Teoria Gender e Buona Scuola. Per M5S: “troppa confusione serve una circolare per fare chiarezza“

“Informazioni distorte e false, e soprattutto tanta, tantissima confusione, che rischia di spaventare inutilmente i genitori. Occorre fare chiarezza, e bisogna farla in fretta. Per questo chiediamo alla Regione l'emanazione di un circolare diretta agli Enti locali, che sgomberi il campo dai ogni possibile equivoco”.
Il M5S all'Ars lancia l'allarme sugli equivoci che stanno nascendo sulla supposta teoria gender e sugli inesistenti incroci di questa con un comma della legge cosiddetta della Buona scuola, cosa che sta creando tanta apprensione tra i genitori dei bambini delle scuole.
Gli equivoci, nascono dalle prescrizioni previste dal piano triennale dell'offerta formativa contemplate dal comma 16 dell'articolo 1 della legge, che, comunque, nulla hanno a che fare col gender: “il piano triennale dell'offerta formativa assicura l'attuazione dei principi di pari opportunità, promuovendo nelle scuole di ogni ordine e grado l'educazione alla parità tra i sessi, la prevenzione della violenza di genere e di tutte le discriminazioni, al fine di informare e di sensibilizzare gli studenti, i docenti e i genitori...Si sta cercando – affermano i deputati Cinquestelle – di collegare la legge e questa supposta teoria.

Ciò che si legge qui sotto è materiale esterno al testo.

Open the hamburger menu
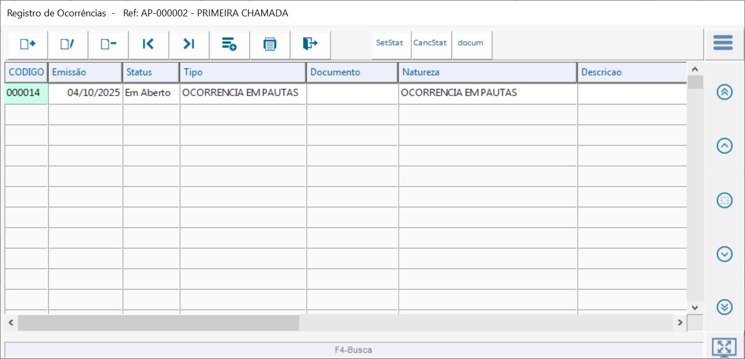pos(723,43)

In Sicilia ma, anche in tantissime parti d'Italia si sono svolti incontri pubblici (spesso spesso sostenuti da presidi ed enti locali) per mettere in guardia le famiglie dai supposti pericoli della presunta teoria gender e spingerle a firmare un inesistente referendum. Nel corso di questi incontri vengono diffuse informazioni decontestualizzate (estratte dal documento dell'Organizzazione mondiale della sanità) e strumentali, sintetizzate in un volantino esplicativo che prospetterebbero perfino l'insegnamento di pratiche come la masturbazione”.

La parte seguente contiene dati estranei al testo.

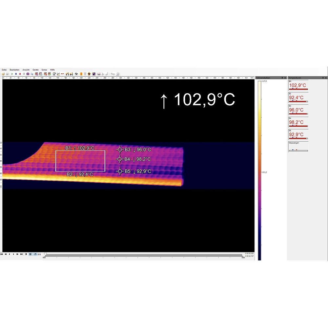Open the Datei menu

pos(4,70)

“Ovviamente - proseguono i deputati - il documento prodotto dall'Oms non è strettamente collegato col testo - tra l'altro pessimo - della Buona scuola e mira, tra le altre cose, alla prevenzione delle gravidanze precoci ed indesiderate, alla prevenzione delle malattie sessualmente trasmissibili, alla prevenzione delle violenza di genere e di tutte le forme di discriminazione”.
Da qui l'esigenza di fare chiarezza che i deputati a sala d'Ercole hanno messo nero su bianco in una nota inviata all'assessorato alle Politiche sociali. I parlamentari intanto hanno depositato una interrogazione relativa all'applicazione della legge Regionale 6/2015, recentemente approvata all'Ars, ( “Norme contro la discriminazione determinata dall’orientamento sessuale o dall’identità di genere. Istituzione del registro regionale delle unioni civili”) nonché sull'istituzione del registro delle Unioni civili, che doveva essere istituito entro 90 giorni a partire dal 4  marzo 2015.

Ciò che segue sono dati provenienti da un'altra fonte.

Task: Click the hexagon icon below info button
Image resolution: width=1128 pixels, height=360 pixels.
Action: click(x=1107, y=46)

"Lungi da noi difendere 'La Buona Scuola' - afferma la deputata Cinquestelle Claudia La Rocca - ma ciò che riteniamo pericoloso è spargere il panico fra le famiglie diffondendo informazioni a tratti false o decontestualizzate. Prevenire le discriminazioni, quindi il bullismo, la violenza fisica e psicologica, non può che essere un valore aggiunto per la società di oggi, non può che rendere i bambini degli adulti migliori, contrastando, o meglio prevenendo, ciò che purtroppo avviene nella realtà di tutti i giorni. La buona regola per tutti sarebbe cercare le informazioni dalle fonti per evitare strumentalizzazioni su temi così delicati. Con l'occasione ricordo la norma approvata recentemente in Sicilia, lr 6/015, per contrastare le discriminazioni determinate dall'orientamento sessuale, un grande segnale di civiltà da parte nostra Sicilia e per il quale auspichiamo l'immediata applicazione."